POLITICS

Census Citizenship Question Was Meant To Aid Whites And GOP, New Documents Suggest

A Republican consultant believed adding the question would help the GOP during redistricting. He helped get it on the 2020 census, new evidence shows.

A Republican consultant involved in the Trump administration’s plan to add a citizenship question to the 2020 census believed that adding the question would pave the way for redistricting that would increase the political power of “Republicans and Non-Hispanic Whites,” according to explosive documents revealed in federal court Thursday.

The consultant, Thomas Hofeller, ghostwrote at least portions of what would later become the Justice Department’s formal request to add the citizenship question to the census, according to the court documents. The civil rights and immigration advocacy groups that oppose adding the citizenship question to the census and are suing to block it argue that the Trump administration added the question in order to dilute the political power of Democrats and minorities. The documents they filed in court Thursday are the closest they’ve found to a smoking gun.

A federal judge blocked the Trump administration from adding the citizenship question to the census in January; the case is now before the Supreme Court, which heard oral arguments in the case in April. The Trump administration has claimed that it wants to add the citizenship question to aid its efforts to enforce the Voting Rights Act. The groups suing to block the citizenship question say that’s a pretext, and the Trump administration’s real goals are to have fewer minorities respond to the survey and to exclude noncitizens from redistricting. In April, the high court’s conservative majority seemed unpersuaded by the argument that the Commerce Department had made an unreasonable decision in adding the question. A ruling is expected by the end of June.

The American Civil Liberties Union filed a notice with the Supreme Court alerting it to the filing on Thursday, but the Hofeller documents are not yet included in the official record before the court. It’s not yet clear whether lawyers will fight to make the documents part of the official record or whether the court will allow them to do so.

An inaccurate census would have severe consequences: In addition to being used to draw electoral districts, nearly $880 billion in federal funds are allocated annually based on census data, and businesses rely on it to make key decisions.

A Justice Department spokeswoman said Thursday that the allegations in the filing were baseless.

“These eleventh-hour allegations by the plaintiffs, including an accusation of dishonesty against a senior Department of Justice official, are false. Before today, Mr. Gore had never heard of the unpublished study apparently obtained from the personal effects of a deceased political consultant,” the spokesperson said in a statement, referring to John Gore, a top official in the Justice Department’s civil rights division.

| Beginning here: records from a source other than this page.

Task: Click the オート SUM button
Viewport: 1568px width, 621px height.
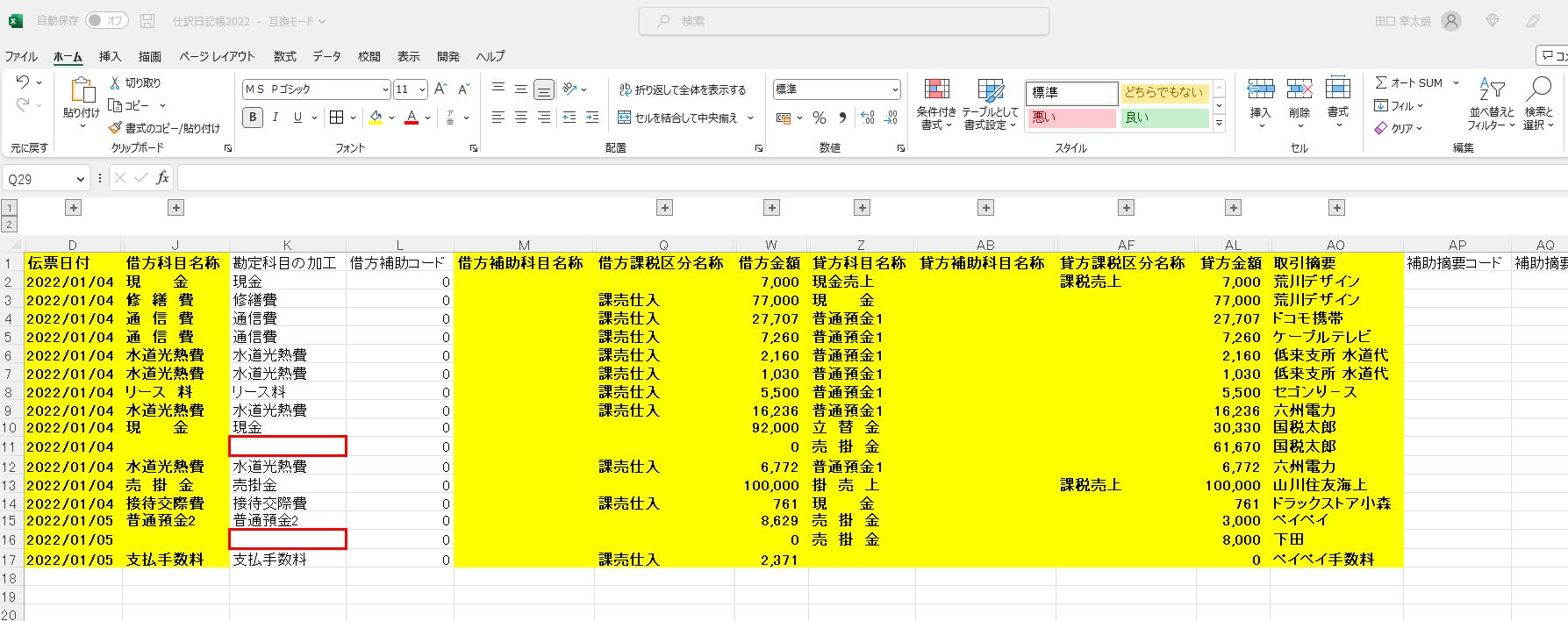Action: (x=1409, y=82)
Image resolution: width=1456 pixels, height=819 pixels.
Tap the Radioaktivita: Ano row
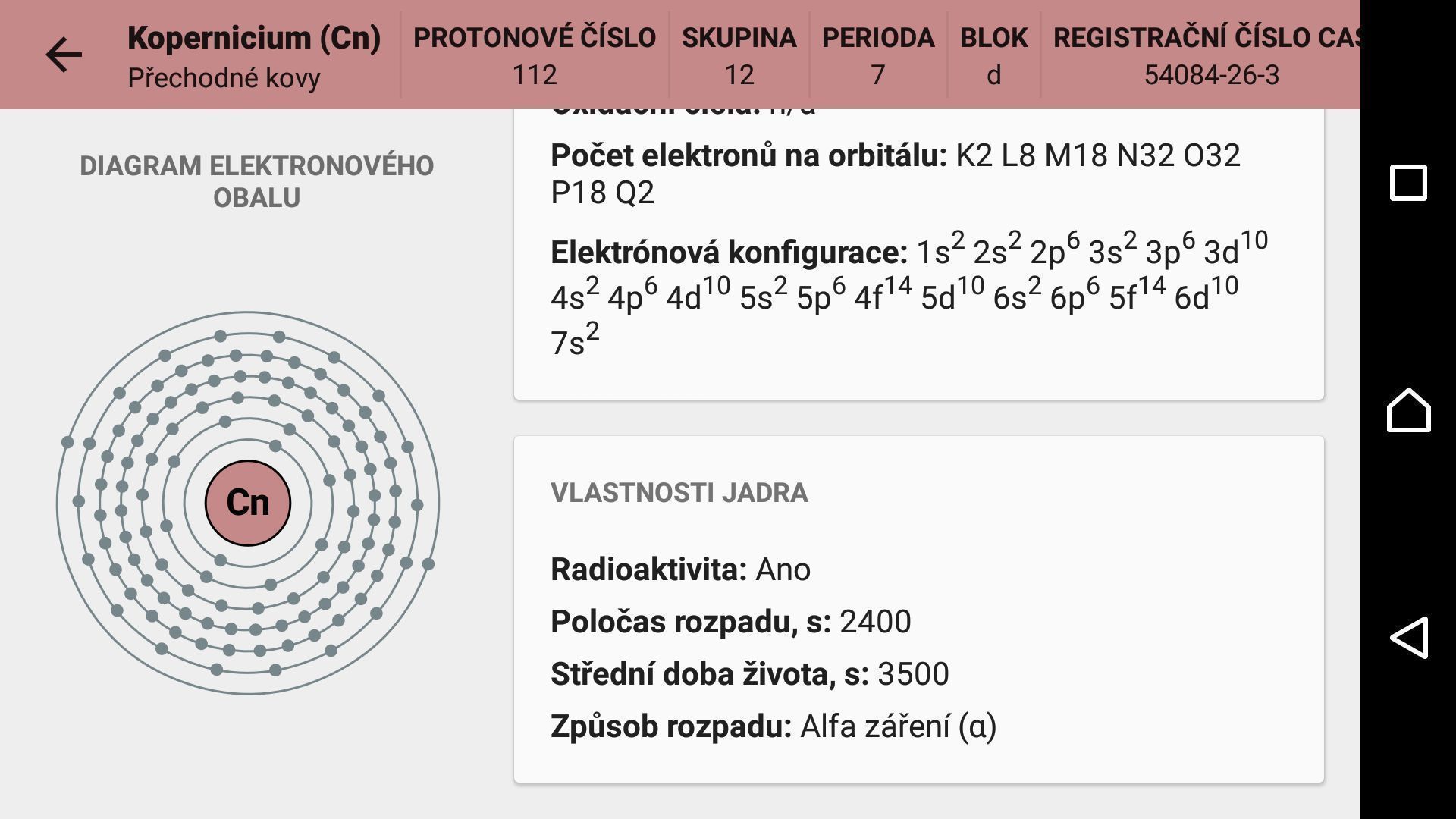click(681, 570)
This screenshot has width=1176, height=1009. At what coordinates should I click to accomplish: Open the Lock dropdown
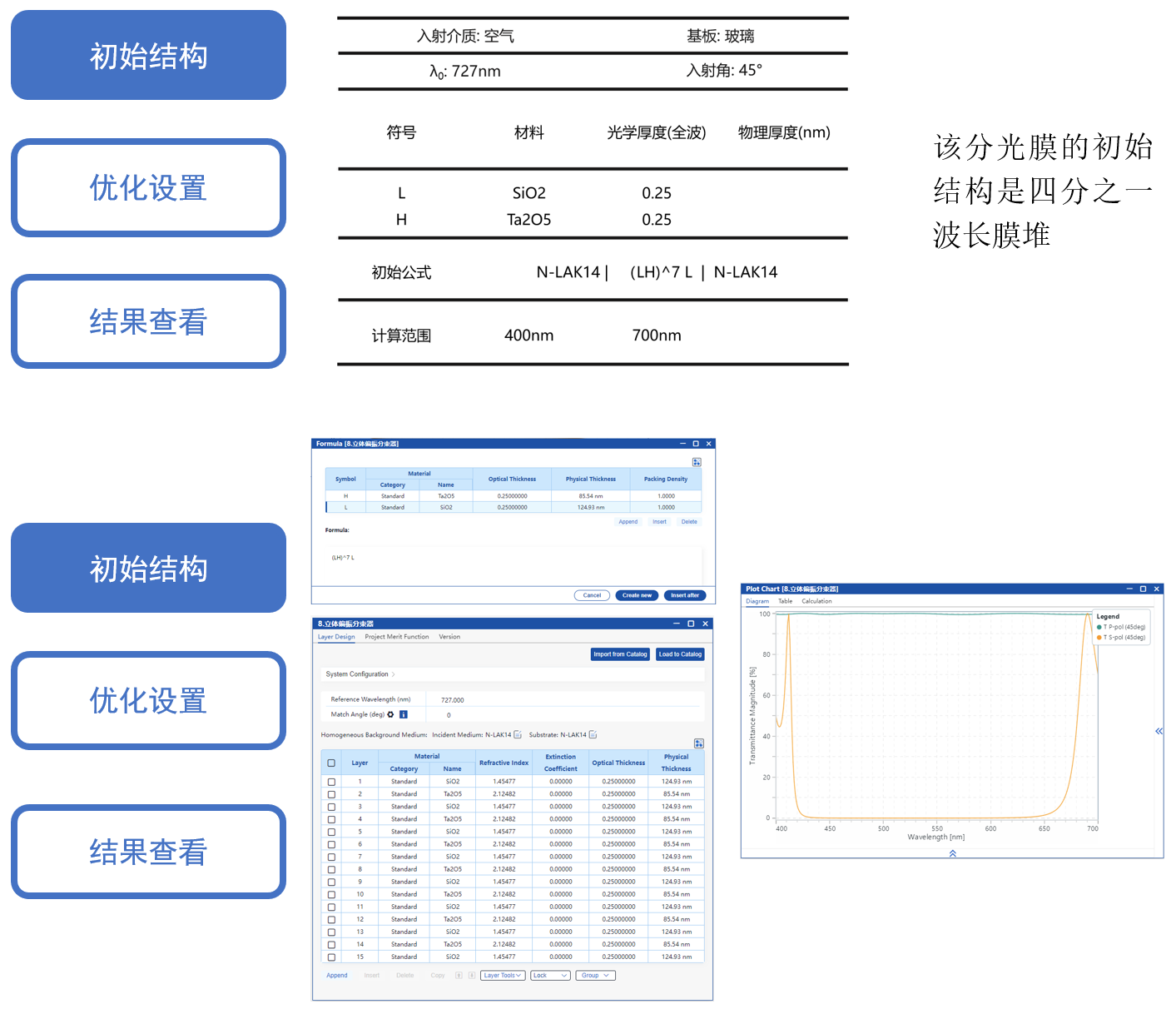[550, 976]
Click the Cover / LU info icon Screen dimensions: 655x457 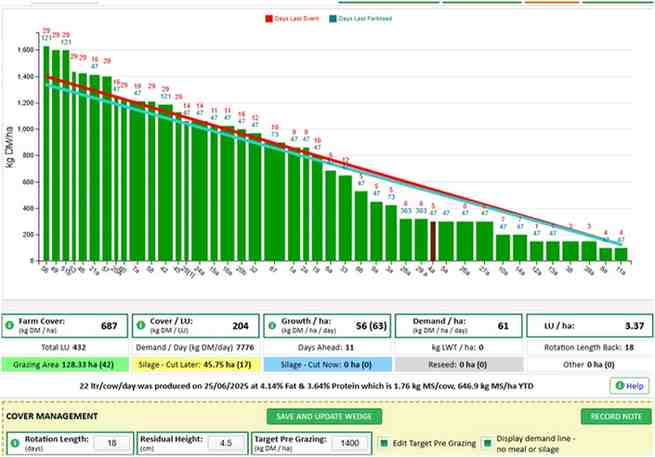click(141, 325)
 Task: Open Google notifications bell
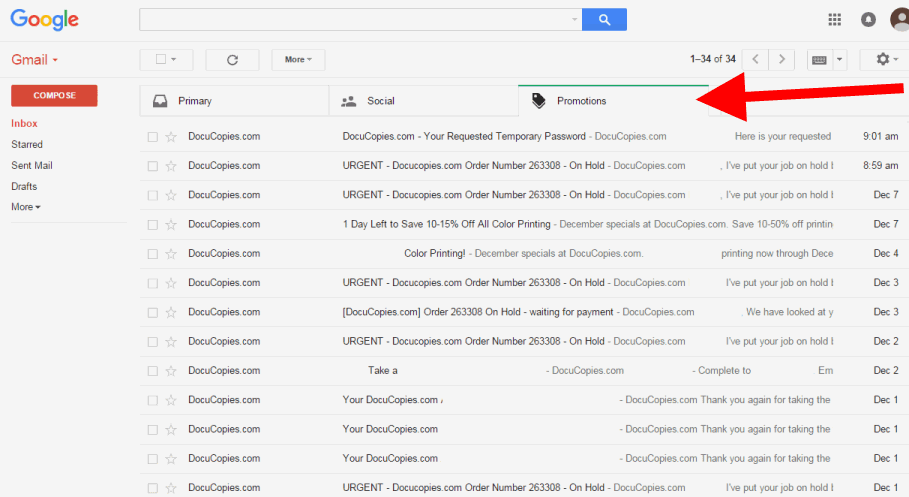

“That study played no role in the Department’s December 2017 request to reinstate a citizenship question to the 2020 decennial census. These unfounded allegations are an unfortunate last-ditch effort to derail the Supreme Court’s consideration of this case. The Department looks forward to responding in greater detail to these baseless accusations in its filing on Monday.”

Hofeller, who died last year, was known for drawing maps that gerrymandered districts to protect Republican control.

“The new documents unearthed this week reveal why Republicans do not want our investigation to succeed — they suggest that the Trump Administration added the citizenship question not to help enforce the Voting Rights Act, which was the pretext they tried to sell the American people, but to gerrymander congressional districts in overtly racist and partisan ways,” said Rep. Elijah Cummings (D-Md.), chairman of the House Oversight Committee, which has also been probing the decision to add a citizenship question.

After Hofeller died last August, his estranged daughter obtained hard drives containing backups of his files, according to The New York Times. Lawyers for Arnold & Porter Kaye Scholer LLP, who are representing Common Cause in a gerrymandering lawsuit in North Carolina, subpoenaed those hard drives earlier this year. The hard drives contained the documents relevant to the census case, where Arnold & Porter is also representing some of the plaintiffs.

The filing also accuses two Trump administration officials of lying under oath in testimony about the role Hofeller played in getting the question on the census. Gore said in a deposition that he drafted the department’s formal request for a citizenship question, but only disclosed in congressional testimony after the lower court’s ruling that Mark Neuman, a top Commerce Department official, gave him an earlier draft of the document.

Lawyers for the plaintiffs obtained documents from the late Hofeller’s hard drives that they say show he had a role in writing the draft Neuman gave Gore. A Word document on Hofeller’s computer contains similar language to what was eventually used in Neuman’s draft, the filing says. The Justice Department’s final letter requesting the citizenship question also appeared to have language that paralleled what Hofeller wrote in a 2015 study, the filing notes. That study analyzed the impact of using only the citizen voting-age population, not the total voting-age population, as the basis for redistricting, the filing notes.

The plaintiffs are asking the court to consider sanctions “or other appropriate relief” over the testimony from Gore and Neuman.

In a statement to NPR, Neuman said his testimony was “comprehensive and truthful.”

“My mother immigrated to this country from Central America,” he said. “Any inference that I would advocate actions that would harm the interests of the Latino community is wrong and offensive to me.”

This story has been updated throughout.